---- EXCERPTED RECORDS

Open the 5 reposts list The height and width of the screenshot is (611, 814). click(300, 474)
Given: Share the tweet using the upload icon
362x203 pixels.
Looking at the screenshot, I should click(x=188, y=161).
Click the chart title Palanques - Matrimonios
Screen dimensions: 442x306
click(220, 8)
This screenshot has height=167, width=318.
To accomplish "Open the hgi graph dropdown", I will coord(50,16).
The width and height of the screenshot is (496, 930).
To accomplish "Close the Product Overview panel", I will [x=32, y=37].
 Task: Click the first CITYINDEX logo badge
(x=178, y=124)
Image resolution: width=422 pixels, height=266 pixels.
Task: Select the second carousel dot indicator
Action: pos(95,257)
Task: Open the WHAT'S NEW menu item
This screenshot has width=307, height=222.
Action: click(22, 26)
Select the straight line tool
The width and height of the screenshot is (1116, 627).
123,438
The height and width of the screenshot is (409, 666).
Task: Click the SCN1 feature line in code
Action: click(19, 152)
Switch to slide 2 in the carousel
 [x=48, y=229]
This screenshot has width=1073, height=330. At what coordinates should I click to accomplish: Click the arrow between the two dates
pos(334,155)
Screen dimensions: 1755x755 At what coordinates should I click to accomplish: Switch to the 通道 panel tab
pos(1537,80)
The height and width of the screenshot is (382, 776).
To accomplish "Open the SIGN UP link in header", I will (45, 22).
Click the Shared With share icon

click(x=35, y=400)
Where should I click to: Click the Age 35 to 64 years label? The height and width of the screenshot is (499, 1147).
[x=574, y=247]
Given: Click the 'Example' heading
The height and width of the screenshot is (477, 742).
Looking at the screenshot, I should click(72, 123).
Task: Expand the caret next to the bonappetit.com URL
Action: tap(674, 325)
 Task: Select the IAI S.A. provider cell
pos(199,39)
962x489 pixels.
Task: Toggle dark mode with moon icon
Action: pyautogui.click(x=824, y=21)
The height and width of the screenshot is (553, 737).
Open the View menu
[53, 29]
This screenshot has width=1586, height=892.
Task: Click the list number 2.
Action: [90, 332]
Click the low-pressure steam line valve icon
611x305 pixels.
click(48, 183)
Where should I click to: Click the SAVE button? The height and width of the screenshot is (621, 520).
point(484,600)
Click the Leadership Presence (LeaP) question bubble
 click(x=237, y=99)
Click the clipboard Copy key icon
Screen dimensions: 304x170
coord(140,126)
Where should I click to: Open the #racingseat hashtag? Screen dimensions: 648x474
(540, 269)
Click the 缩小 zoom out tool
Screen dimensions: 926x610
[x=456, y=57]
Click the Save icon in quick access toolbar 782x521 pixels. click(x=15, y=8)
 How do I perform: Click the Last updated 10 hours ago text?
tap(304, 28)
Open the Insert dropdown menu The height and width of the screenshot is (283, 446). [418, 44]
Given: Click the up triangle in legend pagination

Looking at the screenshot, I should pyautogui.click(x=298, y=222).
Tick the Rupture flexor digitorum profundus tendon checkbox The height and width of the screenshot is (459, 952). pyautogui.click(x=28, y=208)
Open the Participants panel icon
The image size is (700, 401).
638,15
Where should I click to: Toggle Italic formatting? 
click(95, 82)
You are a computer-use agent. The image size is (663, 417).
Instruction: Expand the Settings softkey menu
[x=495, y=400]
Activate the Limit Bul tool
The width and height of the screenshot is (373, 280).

--------

WHAT THIS TASK INVOLVES -> Could you write out all the entries word for word?

TASK OUTPUT ->
Open the 5 reposts list The height and width of the screenshot is (611, 814). click(300, 474)
Given: Share the tweet using the upload icon
362x203 pixels.
Looking at the screenshot, I should click(x=188, y=161).
Click the chart title Palanques - Matrimonios
Screen dimensions: 442x306
click(220, 8)
This screenshot has height=167, width=318.
To accomplish "Open the hgi graph dropdown", I will coord(50,16).
The width and height of the screenshot is (496, 930).
To accomplish "Close the Product Overview panel", I will [x=32, y=37].
 Task: Click the first CITYINDEX logo badge
(x=178, y=124)
Image resolution: width=422 pixels, height=266 pixels.
Task: Select the second carousel dot indicator
Action: pos(95,257)
Task: Open the WHAT'S NEW menu item
This screenshot has width=307, height=222.
Action: click(22, 26)
Select the straight line tool
The width and height of the screenshot is (1116, 627).
123,438
The height and width of the screenshot is (409, 666).
Task: Click the SCN1 feature line in code
Action: click(19, 152)
Switch to slide 2 in the carousel
 [x=48, y=229]
This screenshot has width=1073, height=330. At what coordinates should I click to accomplish: Click the arrow between the two dates
pos(334,155)
Screen dimensions: 1755x755 At what coordinates should I click to accomplish: Switch to the 通道 panel tab
pos(1537,80)
The height and width of the screenshot is (382, 776).
To accomplish "Open the SIGN UP link in header", I will (45, 22).
Click the Shared With share icon

click(x=35, y=400)
Where should I click to: Click the Age 35 to 64 years label? The height and width of the screenshot is (499, 1147).
[x=574, y=247]
Given: Click the 'Example' heading
The height and width of the screenshot is (477, 742).
Looking at the screenshot, I should click(72, 123).
Task: Expand the caret next to the bonappetit.com URL
Action: tap(674, 325)
 Task: Select the IAI S.A. provider cell
pos(199,39)
962x489 pixels.
Task: Toggle dark mode with moon icon
Action: pyautogui.click(x=824, y=21)
The height and width of the screenshot is (553, 737).
Open the View menu
[53, 29]
This screenshot has width=1586, height=892.
Task: Click the list number 2.
Action: [90, 332]
Click the low-pressure steam line valve icon
611x305 pixels.
click(48, 183)
Where should I click to: Click the SAVE button? The height and width of the screenshot is (621, 520).
point(484,600)
Click the Leadership Presence (LeaP) question bubble
 click(x=237, y=99)
Click the clipboard Copy key icon
Screen dimensions: 304x170
coord(140,126)
Where should I click to: Open the #racingseat hashtag? Screen dimensions: 648x474
(540, 269)
Click the 缩小 zoom out tool
Screen dimensions: 926x610
[x=456, y=57]
Click the Save icon in quick access toolbar 782x521 pixels. click(x=15, y=8)
 How do I perform: Click the Last updated 10 hours ago text?
tap(304, 28)
Open the Insert dropdown menu The height and width of the screenshot is (283, 446). [418, 44]
Given: Click the up triangle in legend pagination

Looking at the screenshot, I should pyautogui.click(x=298, y=222).
Tick the Rupture flexor digitorum profundus tendon checkbox The height and width of the screenshot is (459, 952). pyautogui.click(x=28, y=208)
Open the Participants panel icon
The image size is (700, 401).
638,15
Where should I click to: Toggle Italic formatting? 
click(95, 82)
You are a computer-use agent. The image size is (663, 417).
Instruction: Expand the Settings softkey menu
[x=495, y=400]
Activate the Limit Bul tool
The width and height of the screenshot is (373, 280).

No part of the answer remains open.